• **INSTRUCTIONS TO FOLLOW**
Copy out every record precisely.

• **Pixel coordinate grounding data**

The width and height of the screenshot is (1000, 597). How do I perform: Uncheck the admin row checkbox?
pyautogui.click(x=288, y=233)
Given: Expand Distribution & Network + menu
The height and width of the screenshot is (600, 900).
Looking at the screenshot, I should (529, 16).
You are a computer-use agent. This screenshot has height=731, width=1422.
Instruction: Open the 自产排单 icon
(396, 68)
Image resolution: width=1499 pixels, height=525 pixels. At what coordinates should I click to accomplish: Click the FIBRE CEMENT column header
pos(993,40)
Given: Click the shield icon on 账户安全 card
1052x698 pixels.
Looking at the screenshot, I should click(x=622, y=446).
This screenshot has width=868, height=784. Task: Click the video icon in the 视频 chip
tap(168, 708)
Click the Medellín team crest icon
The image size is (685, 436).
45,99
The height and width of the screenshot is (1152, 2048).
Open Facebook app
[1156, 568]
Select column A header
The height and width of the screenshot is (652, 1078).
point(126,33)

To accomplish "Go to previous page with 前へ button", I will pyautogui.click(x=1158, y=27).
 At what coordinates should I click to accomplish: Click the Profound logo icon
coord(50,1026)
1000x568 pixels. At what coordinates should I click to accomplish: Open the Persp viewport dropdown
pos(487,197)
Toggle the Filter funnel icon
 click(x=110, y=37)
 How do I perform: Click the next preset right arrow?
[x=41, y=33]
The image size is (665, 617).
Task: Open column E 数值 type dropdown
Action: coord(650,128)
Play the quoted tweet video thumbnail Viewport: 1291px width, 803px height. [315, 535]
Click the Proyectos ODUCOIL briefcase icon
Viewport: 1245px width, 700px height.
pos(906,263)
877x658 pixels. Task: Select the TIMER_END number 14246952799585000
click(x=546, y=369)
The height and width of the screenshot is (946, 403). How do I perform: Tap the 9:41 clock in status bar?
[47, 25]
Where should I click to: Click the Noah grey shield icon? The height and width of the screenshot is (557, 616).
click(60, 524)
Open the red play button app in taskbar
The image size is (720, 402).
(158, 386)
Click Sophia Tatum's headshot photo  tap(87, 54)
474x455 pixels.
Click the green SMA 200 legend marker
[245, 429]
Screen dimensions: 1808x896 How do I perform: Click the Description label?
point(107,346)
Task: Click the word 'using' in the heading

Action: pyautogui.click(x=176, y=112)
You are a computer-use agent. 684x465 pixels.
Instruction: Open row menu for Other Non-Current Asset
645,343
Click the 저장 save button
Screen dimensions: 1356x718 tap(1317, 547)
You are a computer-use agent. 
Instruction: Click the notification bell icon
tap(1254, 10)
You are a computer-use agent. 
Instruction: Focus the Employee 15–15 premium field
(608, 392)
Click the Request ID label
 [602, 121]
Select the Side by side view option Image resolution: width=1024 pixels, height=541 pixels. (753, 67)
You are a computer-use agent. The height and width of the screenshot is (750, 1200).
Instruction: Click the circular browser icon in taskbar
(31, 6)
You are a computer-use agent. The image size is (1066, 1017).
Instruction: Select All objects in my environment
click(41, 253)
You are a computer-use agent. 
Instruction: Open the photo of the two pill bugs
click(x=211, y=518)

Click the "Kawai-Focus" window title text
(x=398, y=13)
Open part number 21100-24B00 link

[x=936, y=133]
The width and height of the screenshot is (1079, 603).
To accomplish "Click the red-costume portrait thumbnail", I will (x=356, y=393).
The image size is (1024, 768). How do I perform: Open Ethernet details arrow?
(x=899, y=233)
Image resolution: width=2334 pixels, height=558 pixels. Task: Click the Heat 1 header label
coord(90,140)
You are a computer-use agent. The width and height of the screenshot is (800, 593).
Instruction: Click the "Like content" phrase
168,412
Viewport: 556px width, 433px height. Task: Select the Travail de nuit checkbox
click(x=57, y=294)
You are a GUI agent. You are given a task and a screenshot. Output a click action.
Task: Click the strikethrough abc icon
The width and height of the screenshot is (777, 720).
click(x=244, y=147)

• **ANSWER SECTION**
The width and height of the screenshot is (1000, 597). How do I perform: Uncheck the admin row checkbox?
pyautogui.click(x=288, y=233)
Given: Expand Distribution & Network + menu
The height and width of the screenshot is (600, 900).
Looking at the screenshot, I should (529, 16).
You are a computer-use agent. This screenshot has height=731, width=1422.
Instruction: Open the 自产排单 icon
(396, 68)
Image resolution: width=1499 pixels, height=525 pixels. At what coordinates should I click to accomplish: Click the FIBRE CEMENT column header
pos(993,40)
Given: Click the shield icon on 账户安全 card
1052x698 pixels.
Looking at the screenshot, I should click(x=622, y=446).
This screenshot has width=868, height=784. Task: Click the video icon in the 视频 chip
tap(168, 708)
Click the Medellín team crest icon
The image size is (685, 436).
45,99
The height and width of the screenshot is (1152, 2048).
Open Facebook app
[1156, 568]
Select column A header
The height and width of the screenshot is (652, 1078).
point(126,33)

To accomplish "Go to previous page with 前へ button", I will pyautogui.click(x=1158, y=27).
 At what coordinates should I click to accomplish: Click the Profound logo icon
coord(50,1026)
1000x568 pixels. At what coordinates should I click to accomplish: Open the Persp viewport dropdown
pos(487,197)
Toggle the Filter funnel icon
 click(x=110, y=37)
 How do I perform: Click the next preset right arrow?
[x=41, y=33]
The image size is (665, 617).
Task: Open column E 数值 type dropdown
Action: coord(650,128)
Play the quoted tweet video thumbnail Viewport: 1291px width, 803px height. [315, 535]
Click the Proyectos ODUCOIL briefcase icon
Viewport: 1245px width, 700px height.
pos(906,263)
877x658 pixels. Task: Select the TIMER_END number 14246952799585000
click(x=546, y=369)
The height and width of the screenshot is (946, 403). How do I perform: Tap the 9:41 clock in status bar?
[47, 25]
Where should I click to: Click the Noah grey shield icon? The height and width of the screenshot is (557, 616).
click(60, 524)
Open the red play button app in taskbar
The image size is (720, 402).
(158, 386)
Click Sophia Tatum's headshot photo  tap(87, 54)
474x455 pixels.
Click the green SMA 200 legend marker
[245, 429]
Screen dimensions: 1808x896 How do I perform: Click the Description label?
point(107,346)
Task: Click the word 'using' in the heading

Action: pyautogui.click(x=176, y=112)
You are a computer-use agent. 684x465 pixels.
Instruction: Open row menu for Other Non-Current Asset
645,343
Click the 저장 save button
Screen dimensions: 1356x718 tap(1317, 547)
You are a computer-use agent. 
Instruction: Click the notification bell icon
tap(1254, 10)
You are a computer-use agent. 
Instruction: Focus the Employee 15–15 premium field
(608, 392)
Click the Request ID label
 [602, 121]
Select the Side by side view option Image resolution: width=1024 pixels, height=541 pixels. (753, 67)
You are a computer-use agent. The height and width of the screenshot is (750, 1200).
Instruction: Click the circular browser icon in taskbar
(31, 6)
You are a computer-use agent. The image size is (1066, 1017).
Instruction: Select All objects in my environment
click(41, 253)
You are a computer-use agent. 
Instruction: Open the photo of the two pill bugs
click(x=211, y=518)

Click the "Kawai-Focus" window title text
(x=398, y=13)
Open part number 21100-24B00 link

[x=936, y=133]
The width and height of the screenshot is (1079, 603).
To accomplish "Click the red-costume portrait thumbnail", I will (x=356, y=393).
The image size is (1024, 768). How do I perform: Open Ethernet details arrow?
(x=899, y=233)
Image resolution: width=2334 pixels, height=558 pixels. Task: Click the Heat 1 header label
coord(90,140)
You are a computer-use agent. The width and height of the screenshot is (800, 593).
Instruction: Click the "Like content" phrase
168,412
Viewport: 556px width, 433px height. Task: Select the Travail de nuit checkbox
click(x=57, y=294)
You are a GUI agent. You are given a task and a screenshot. Output a click action.
Task: Click the strikethrough abc icon
The width and height of the screenshot is (777, 720).
click(x=244, y=147)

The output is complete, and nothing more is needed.